Here you'll find divorce help and support from other Mners. For legal advice, you may find Advice Now guides useful.

Divorce process - what to do first?

7 replies

CQCnamechange · 15/06/2019 10:22

Can someone give me a step by step guide?

He refuses to give me any financial information in writing.

I can apply for divorce but at what step do I have the right to get this information?

He has his own business.

OP posts:
CQCnamechange · 15/06/2019 10:45

And at what point do we agree in the split in childcare? Another thing we don’t agree on.

OP posts:
Itsallchange · 15/06/2019 16:22

You need to see a solicitor do you have any ideas of his finances? Re the childcare you are likely to be advised to go to mediation. Unfortunately if he’s being secretive now he may start to hide his finances in an attempt to not get a fair deal. Good luck

CQCnamechange · 15/06/2019 20:05

At mediation is he required to disclose financial information?

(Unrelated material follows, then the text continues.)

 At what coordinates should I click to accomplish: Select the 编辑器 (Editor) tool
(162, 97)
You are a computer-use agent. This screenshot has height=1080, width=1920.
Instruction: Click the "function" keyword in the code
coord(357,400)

Or do I have to go to court for him to legally share information?

I want him to share his finances with me beforehand as I want to see a solicitor before mediation. Is this acceptable?

OP posts:
Itsallchange · 15/06/2019 21:20

I don’t think so it would only be as part of the divorce that the solicitor could request full financial disclosure, I’m lucky in that I knew everything about the finances (more than him!) it’s a long old road and is defo recommend the 1/2 hour free with a solicitor to give you some sound advice xx

CQCnamechange · 16/06/2019 08:07

Do you agree the split in childcare at the same time as the financial split?

I am assuming that if I get more time with the children I would get more of the house equity?

This board seems really quiet may I should move this question elsewhere x

OP posts:
smallereveryday · 16/06/2019 09:50

I think you need to ask this to be moved to 'legal'.

Just to let you know btw. There is no legal obligation to employ a solicitor for a divorce. ! So advice above not entirely correct. However , if money for Solicitor is available go for it - only do your research and get a good one. A bad one is a hell of a lot of money to waste.

If you want to do it your self. Look at Wikivorce an EXTRAORDINARILY comprehensive website on all things divorce that should also answer your question.

SlightlyMisplacedSingleDad · 18/06/2019 10:07

Residence arrangements and divorce financials are separate issues.

Residence arrangements for the kids are decided by reference to what is in their best interests - not so that you can "get more time with the children" to "get more of the house equity". If you go into Court with that as your goal, a Judge will not be understanding - you need to put the kids first. That means thinking now about what sort of arrangement would work well for them. It's always preferable to sort out residence outside of Court or mediation if possible, to ensure the kids aren't caught up in the crossfire. So, your statting point is to talk tk the kids and to your soon-to-be-ex to see if you can come to an agreement that is right for the kids.

The divorce financials are done according to need. You need to speak to a solicitor to understand what would be realistic and reasonable.